Il s'agit, d'autre part, de la stratégie portuaire et maritime que notre Premier ministre présentera lors des Assises de l'économie de la mer en novembre, mais pour laquelle le Gouvernement doit encore préciser certaines positions sur des sujets fiscaux ou budgétaires en tenant compte des récentes décisions du Conseil d'État à propos des taxes foncières et de celles de la Commission européenne à propos de l'impôt sur les sociétés.

Enfin, le cinquième axe concerne les nouveaux défis en matière de sécurité et de sûreté ainsi que l'amélioration de l'efficience de la décision publique.

Le premier défi est de rendre les transports plus sûrs pour tous. La sécurité est toujours au coeur des préoccupations, notamment dans les transports publics, mais, depuis 2001, la sûreté est devenue tout aussi critique d'autant que la menace terroriste reste élevée. Précisons que la sécurité est la maîtrise des risques propres aux transports comme les accidents ferroviaires alors que la sûreté renvoie à l'appréhension des risques extérieurs, par exemple, la menace terroriste.

En ce domaine, le transport aérien est en première ligne. Dans un cadre défini au niveau international par l'Organisation de l'aviation civile internationale (OACI), le Gouvernement dispose d'un processus de décision national efficace associant toutes les forces de sécurité et le service technique de l'aviation civile (STAC), très compétent et internationalement reconnu. Il intègre désormais l'évaluation des aéroports étrangers d'où pourraient venir les menaces.

Les transports maritimes et terrestres vont aussi voir évoluer les exigences.

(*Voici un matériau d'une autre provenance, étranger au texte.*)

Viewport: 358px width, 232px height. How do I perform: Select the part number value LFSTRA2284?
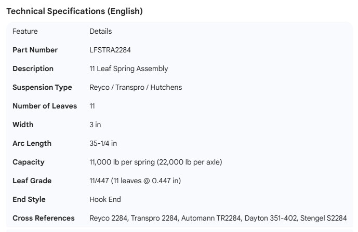click(110, 50)
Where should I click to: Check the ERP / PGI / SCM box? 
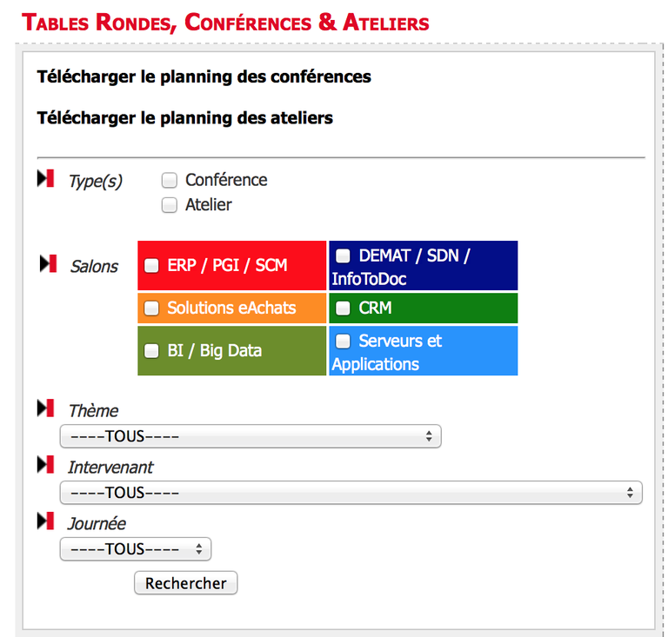(151, 266)
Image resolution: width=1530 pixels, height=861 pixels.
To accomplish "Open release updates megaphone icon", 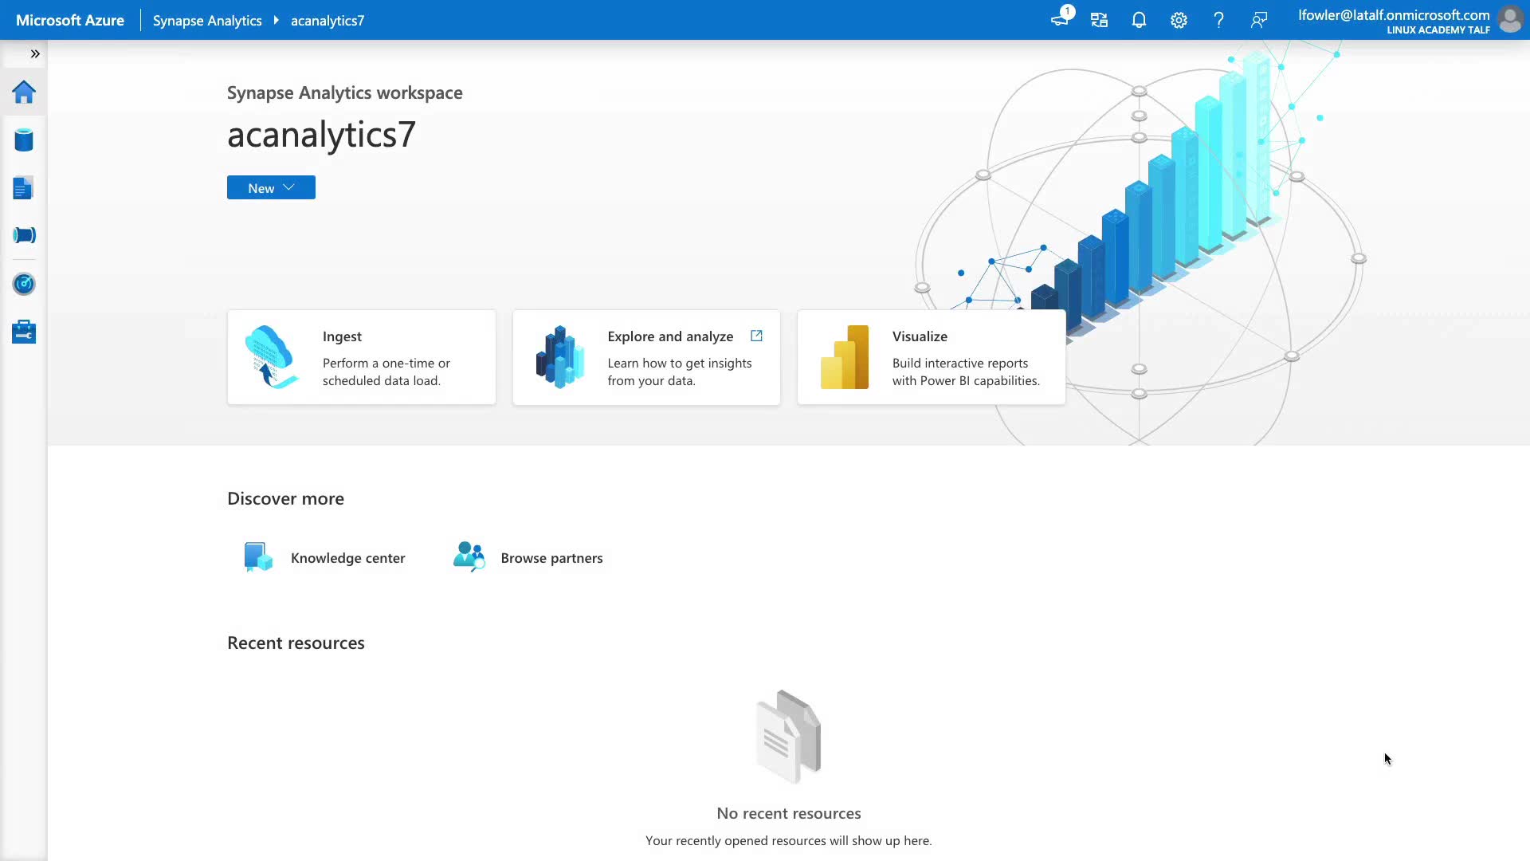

Ils pourront capitaliser l'expérience de l'aviation civile grâce à des comités interministériels terrestres, maritimes et portuaires, à l'instar de ce qui existe depuis plusieurs années dans le domaine aérien. Ces exigences trouveront sans doute une traduction budgétaire ultérieure dans les programmes 203 et 205.

Le programme 203, au-delà des subventions au transport ferroviaire, soutient l'intervention en matière d'infrastructures routières, y compris en termes d'exploitation, et d'infrastructures fluviales grâce à Voies navigables de France (VNF) et couvre l'ensemble des régulations dans les transports terrestres. En légère hausse, de 0,4 %, il bénéficiera du rattachement des fonds de concours de l'AFITF à l'État en tant que maître d'ouvrage des routes nationales.

Le programme 205, qui regroupe l'ensemble des affaires maritimes, a vu son périmètre réduit à la suite du rattachement de la pêche au ministère de l'agriculture : il est en baisse de 13 %.

Ce budget traduit la transformation en cours. Même si nous restons largement contraints par les engagements pris dans le passé, des premiers signes de la réorientation que j'entends conduire sont perceptibles, notamment à travers l'augmentation des ressources consacrées à la régénération des réseaux routiers, ferroviaires, fluviaux et portuaires. Cette réorientation se poursuivra en 2018 avec la loi d'orientation sur les mobilités et la loi de programmation relative aux infrastructures. Elle me permettra de présenter une trajectoire plus adaptée aux réalités des besoins de notre pays et de nos concitoyens, tout en prenant en compte le nécessaire redressement de nos finances publiques.

Les Assises sont un rendez-vous essentiel pour amplifier les orientations déjà inscrites dans la loi de finances et préparer une nouvelle politique pour des transports plus propres, plus connectés, plus intermodaux, plus sûrs et plus soutenables.